Cinghiali a Roma Nord, era solo questione di tempo

Anni di spazzatura non raccolta e cassonetti strapieni hanno favorito la colonizzazione delle aree verdi a Nord della Capitale. E la peste suina è arrivata

Alla fine era solo questione di tempo. Sono anni che Roma e, in particolar modo l’emisfero nord, è in balìa della spazzatura, della sporcizia, dell’incuria. Le crisi ambientali non si contano in questi ultimi anni. Naturale quindi che la natura si sia ribellata, sotto forma di invasione di cinghiali. I cassonetti strapieni, con la spazzatura sparsa tutto intorno non hanno fatto altro che preparare il terreno per un’emergenza che forse poteva essere evitata. Radiocolonna.it ha più volte raccontato i guai della Capitale, dal punto di vista della gestione dei rifiuti.

Chiarendo come la spazzatura sia un’esca naturale per tutti, o quasi gli animali. Per gabbiani, topi e cinghiali sicuramente. E così, ecco arrivati all’ok della Regione Lazio ha dato l’ok agli abbattimenti selettivi invocati anche dal sottosegretario alla salute Andrea Costa come deterrente per contenere la diffusione del virus della peste suina, portata proprio dai cinghiali. Di Roma Nord.

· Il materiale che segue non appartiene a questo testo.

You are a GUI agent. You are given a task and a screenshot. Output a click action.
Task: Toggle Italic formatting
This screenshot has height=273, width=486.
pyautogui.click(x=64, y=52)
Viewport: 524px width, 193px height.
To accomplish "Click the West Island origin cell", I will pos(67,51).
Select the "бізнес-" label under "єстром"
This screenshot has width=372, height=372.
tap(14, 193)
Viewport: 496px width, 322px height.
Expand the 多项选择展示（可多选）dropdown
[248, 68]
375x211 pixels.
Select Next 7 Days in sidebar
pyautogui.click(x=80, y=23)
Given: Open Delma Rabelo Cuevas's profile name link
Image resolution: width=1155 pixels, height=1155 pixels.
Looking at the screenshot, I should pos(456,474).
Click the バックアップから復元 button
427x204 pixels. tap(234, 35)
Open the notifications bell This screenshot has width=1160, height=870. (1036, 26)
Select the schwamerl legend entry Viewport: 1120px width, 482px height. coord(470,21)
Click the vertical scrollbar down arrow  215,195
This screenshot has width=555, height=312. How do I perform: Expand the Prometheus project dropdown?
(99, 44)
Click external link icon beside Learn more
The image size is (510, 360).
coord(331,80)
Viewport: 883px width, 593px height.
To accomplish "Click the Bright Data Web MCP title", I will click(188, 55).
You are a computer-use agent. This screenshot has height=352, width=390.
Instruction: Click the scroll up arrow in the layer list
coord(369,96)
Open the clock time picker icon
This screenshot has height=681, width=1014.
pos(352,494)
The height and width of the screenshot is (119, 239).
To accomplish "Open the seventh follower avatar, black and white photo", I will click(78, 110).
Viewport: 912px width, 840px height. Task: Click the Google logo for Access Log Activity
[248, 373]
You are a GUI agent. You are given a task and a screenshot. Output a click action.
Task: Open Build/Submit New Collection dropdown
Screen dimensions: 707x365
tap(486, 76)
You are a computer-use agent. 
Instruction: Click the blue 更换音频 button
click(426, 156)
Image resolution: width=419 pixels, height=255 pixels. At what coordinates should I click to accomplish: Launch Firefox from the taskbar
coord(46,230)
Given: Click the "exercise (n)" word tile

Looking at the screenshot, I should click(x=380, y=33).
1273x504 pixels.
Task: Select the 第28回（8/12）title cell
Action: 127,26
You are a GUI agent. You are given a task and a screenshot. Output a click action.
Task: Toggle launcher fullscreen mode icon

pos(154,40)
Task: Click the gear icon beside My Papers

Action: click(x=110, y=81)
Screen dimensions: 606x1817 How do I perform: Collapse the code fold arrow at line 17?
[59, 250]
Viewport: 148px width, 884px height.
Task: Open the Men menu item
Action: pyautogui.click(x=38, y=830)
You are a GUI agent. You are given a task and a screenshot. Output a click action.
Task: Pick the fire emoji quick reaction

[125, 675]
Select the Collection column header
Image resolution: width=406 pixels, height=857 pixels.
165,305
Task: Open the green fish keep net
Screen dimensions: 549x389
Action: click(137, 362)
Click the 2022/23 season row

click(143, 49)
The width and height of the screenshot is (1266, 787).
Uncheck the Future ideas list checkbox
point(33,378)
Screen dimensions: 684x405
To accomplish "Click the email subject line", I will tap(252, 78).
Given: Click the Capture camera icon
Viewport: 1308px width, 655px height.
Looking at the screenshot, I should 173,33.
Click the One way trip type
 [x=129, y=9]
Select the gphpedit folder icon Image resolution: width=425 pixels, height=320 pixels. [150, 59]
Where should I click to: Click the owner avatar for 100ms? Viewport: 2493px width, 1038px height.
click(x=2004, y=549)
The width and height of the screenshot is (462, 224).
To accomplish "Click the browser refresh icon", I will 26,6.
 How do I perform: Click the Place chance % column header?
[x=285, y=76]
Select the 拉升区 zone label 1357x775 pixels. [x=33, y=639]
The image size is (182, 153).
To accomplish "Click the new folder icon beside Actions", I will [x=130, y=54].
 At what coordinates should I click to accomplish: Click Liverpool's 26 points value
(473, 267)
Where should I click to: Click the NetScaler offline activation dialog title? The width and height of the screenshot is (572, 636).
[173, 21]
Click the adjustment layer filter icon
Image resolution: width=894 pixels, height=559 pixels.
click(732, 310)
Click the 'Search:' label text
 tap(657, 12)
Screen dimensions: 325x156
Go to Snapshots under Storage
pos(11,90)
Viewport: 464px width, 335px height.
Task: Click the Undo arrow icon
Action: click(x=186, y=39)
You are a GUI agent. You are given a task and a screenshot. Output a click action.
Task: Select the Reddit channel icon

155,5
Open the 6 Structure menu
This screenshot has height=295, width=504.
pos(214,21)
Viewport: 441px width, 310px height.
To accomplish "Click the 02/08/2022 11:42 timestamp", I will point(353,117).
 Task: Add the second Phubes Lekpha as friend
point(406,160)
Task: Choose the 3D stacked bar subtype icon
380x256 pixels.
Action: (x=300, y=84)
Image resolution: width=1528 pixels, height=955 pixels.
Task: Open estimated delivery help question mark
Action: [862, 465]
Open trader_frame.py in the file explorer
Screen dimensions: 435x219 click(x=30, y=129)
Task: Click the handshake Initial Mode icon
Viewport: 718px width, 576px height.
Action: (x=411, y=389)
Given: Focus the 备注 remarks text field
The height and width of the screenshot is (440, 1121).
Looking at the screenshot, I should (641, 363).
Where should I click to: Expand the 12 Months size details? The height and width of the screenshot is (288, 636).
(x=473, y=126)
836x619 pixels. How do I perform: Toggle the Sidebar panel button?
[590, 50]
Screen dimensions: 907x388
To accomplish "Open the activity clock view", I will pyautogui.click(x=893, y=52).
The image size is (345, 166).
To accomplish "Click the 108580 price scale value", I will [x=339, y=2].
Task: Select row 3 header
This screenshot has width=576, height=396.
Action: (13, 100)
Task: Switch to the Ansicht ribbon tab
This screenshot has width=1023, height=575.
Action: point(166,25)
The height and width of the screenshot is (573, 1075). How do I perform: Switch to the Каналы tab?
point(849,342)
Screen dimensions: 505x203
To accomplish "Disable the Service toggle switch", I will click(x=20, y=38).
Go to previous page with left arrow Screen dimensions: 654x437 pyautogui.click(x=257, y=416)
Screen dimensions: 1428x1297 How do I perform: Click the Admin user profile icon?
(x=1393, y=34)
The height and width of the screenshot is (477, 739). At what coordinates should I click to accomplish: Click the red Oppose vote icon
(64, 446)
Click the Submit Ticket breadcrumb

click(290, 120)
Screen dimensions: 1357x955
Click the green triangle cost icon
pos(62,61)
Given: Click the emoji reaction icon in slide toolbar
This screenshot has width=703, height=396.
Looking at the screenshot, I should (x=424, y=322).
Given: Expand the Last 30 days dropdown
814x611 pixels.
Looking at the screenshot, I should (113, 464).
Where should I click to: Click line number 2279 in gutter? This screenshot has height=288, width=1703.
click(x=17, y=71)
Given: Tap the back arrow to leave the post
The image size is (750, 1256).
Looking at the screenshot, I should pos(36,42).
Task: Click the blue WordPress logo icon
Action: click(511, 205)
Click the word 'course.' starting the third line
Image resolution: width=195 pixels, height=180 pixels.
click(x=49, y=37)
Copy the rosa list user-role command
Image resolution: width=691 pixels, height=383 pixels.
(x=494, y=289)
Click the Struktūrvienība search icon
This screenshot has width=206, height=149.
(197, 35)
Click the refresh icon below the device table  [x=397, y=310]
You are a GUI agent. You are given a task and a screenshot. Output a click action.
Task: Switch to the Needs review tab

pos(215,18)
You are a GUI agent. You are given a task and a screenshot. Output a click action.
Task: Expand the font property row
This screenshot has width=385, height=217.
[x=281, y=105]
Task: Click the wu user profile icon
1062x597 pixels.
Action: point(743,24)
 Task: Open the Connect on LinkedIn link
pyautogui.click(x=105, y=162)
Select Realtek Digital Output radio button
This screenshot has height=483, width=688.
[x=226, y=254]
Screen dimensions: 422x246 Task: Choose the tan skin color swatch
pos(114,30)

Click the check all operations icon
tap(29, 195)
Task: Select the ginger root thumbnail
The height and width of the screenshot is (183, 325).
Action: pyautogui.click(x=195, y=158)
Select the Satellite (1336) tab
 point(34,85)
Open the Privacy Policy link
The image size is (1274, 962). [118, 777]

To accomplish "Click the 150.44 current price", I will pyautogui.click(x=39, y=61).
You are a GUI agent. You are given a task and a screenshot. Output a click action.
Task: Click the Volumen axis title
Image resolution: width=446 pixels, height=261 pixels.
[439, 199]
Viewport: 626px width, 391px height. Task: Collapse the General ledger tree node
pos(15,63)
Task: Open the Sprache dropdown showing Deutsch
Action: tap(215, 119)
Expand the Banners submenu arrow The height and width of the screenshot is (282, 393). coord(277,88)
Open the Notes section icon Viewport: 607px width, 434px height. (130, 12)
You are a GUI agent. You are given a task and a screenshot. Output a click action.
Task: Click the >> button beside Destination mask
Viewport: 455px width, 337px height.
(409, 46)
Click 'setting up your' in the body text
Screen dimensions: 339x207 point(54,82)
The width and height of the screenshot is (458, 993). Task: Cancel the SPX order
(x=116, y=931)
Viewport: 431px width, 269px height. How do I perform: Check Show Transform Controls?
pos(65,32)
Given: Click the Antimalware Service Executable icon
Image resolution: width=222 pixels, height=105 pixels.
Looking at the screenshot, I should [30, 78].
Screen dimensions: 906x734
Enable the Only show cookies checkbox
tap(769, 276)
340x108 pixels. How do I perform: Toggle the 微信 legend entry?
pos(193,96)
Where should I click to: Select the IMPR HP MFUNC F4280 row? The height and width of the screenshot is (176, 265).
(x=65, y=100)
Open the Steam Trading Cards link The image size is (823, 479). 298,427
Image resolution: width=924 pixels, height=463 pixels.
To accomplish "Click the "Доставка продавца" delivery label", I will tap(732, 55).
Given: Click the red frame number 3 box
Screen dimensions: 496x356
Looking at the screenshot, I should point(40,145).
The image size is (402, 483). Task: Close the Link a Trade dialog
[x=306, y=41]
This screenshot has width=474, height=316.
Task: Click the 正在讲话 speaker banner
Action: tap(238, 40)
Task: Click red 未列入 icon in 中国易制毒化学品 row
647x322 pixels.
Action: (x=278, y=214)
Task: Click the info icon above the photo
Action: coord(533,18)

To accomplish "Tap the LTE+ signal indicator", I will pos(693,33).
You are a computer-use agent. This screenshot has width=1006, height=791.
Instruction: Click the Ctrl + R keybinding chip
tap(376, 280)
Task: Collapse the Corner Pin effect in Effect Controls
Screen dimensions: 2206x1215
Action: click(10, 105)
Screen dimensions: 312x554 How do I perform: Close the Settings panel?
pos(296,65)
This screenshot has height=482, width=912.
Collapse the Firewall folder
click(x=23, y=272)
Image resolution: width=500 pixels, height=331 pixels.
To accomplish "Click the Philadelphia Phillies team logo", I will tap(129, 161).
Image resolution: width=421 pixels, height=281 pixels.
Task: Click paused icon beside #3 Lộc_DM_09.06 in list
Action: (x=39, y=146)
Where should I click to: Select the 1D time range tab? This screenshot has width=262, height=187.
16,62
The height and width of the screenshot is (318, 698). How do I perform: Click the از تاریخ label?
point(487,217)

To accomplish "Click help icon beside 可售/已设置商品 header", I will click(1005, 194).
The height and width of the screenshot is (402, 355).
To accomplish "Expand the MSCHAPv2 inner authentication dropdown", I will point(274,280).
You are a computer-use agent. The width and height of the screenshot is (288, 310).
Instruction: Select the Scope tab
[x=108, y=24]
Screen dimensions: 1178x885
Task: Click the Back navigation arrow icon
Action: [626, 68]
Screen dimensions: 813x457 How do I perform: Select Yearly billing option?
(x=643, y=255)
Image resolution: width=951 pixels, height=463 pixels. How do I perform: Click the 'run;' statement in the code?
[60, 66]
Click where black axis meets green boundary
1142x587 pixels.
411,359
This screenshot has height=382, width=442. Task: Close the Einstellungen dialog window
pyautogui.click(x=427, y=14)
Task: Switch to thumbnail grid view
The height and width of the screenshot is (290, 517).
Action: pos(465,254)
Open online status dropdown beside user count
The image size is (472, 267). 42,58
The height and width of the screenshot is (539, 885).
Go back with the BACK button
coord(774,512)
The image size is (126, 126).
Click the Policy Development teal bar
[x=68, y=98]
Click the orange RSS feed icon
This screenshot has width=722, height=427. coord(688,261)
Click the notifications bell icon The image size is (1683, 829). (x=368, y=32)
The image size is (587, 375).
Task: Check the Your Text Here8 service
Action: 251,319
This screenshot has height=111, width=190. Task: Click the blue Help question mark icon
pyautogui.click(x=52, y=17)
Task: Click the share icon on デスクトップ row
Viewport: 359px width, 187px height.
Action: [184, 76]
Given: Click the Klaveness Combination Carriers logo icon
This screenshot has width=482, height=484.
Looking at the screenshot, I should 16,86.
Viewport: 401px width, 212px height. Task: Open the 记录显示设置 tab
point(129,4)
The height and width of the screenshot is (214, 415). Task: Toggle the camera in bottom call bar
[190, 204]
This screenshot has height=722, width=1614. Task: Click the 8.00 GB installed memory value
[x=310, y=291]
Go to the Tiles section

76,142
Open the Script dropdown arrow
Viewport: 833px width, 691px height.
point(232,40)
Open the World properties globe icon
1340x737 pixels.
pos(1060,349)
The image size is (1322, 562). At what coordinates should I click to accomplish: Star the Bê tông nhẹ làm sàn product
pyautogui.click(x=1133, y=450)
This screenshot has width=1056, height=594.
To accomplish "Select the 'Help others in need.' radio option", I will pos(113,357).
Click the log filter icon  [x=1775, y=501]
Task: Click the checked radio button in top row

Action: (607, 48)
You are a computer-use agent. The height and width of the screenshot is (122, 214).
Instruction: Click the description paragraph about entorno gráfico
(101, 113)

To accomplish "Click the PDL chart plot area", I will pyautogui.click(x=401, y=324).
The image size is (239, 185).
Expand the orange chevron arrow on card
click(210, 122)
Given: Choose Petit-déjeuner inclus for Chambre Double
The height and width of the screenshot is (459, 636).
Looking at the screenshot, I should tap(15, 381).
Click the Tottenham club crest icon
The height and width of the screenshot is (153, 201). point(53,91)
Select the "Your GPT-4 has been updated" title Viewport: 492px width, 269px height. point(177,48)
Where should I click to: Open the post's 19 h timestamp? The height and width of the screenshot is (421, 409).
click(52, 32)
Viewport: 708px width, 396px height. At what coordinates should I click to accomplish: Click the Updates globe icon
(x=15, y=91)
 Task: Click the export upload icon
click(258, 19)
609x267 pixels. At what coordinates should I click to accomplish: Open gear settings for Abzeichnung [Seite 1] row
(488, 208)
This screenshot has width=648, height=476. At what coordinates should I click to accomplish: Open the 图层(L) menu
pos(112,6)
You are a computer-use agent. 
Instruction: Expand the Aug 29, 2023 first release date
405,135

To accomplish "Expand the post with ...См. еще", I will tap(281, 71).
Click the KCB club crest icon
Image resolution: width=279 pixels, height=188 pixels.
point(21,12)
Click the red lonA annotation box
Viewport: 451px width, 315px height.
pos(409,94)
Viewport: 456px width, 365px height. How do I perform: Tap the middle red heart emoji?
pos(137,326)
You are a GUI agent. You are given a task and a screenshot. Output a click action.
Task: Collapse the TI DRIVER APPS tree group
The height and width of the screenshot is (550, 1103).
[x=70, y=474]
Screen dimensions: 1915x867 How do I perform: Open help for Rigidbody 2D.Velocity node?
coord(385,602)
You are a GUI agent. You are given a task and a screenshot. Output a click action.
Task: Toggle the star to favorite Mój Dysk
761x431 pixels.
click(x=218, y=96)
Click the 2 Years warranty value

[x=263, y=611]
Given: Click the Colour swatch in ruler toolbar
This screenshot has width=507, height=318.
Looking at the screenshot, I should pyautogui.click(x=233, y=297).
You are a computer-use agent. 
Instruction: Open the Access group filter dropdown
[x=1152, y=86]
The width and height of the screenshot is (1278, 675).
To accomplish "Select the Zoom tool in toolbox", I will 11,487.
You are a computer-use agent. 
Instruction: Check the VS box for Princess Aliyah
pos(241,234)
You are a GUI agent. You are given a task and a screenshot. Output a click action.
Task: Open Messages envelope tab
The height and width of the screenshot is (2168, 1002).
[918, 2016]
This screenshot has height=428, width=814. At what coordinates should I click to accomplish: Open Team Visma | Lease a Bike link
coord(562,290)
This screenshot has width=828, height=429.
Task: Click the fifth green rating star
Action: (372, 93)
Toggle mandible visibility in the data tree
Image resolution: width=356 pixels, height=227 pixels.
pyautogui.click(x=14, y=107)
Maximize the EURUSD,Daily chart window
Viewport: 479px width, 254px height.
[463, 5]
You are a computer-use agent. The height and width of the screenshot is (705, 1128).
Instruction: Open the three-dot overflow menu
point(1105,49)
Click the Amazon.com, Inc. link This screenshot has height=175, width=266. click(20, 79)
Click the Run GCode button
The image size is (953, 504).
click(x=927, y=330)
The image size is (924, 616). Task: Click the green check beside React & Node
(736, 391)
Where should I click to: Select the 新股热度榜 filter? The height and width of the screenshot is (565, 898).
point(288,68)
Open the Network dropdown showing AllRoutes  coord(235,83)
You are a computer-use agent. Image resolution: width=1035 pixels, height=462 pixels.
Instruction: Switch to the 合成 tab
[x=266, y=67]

Due nuovi casi sospetti, infattisono stati individuati, su 16 campioni, nella stessa area interessata dalla zona rossa, decisa da un’ordinanza della Regione Lazio, e dove ieri è partita l’installazione di reti metalliche per contenere la discesa degli ungulati nei quartieri più urbanizzati di Roma nord. I campioni sospetti verranno inviati all’Istituto zooprofilattico di Perugia per la definitiva conferma.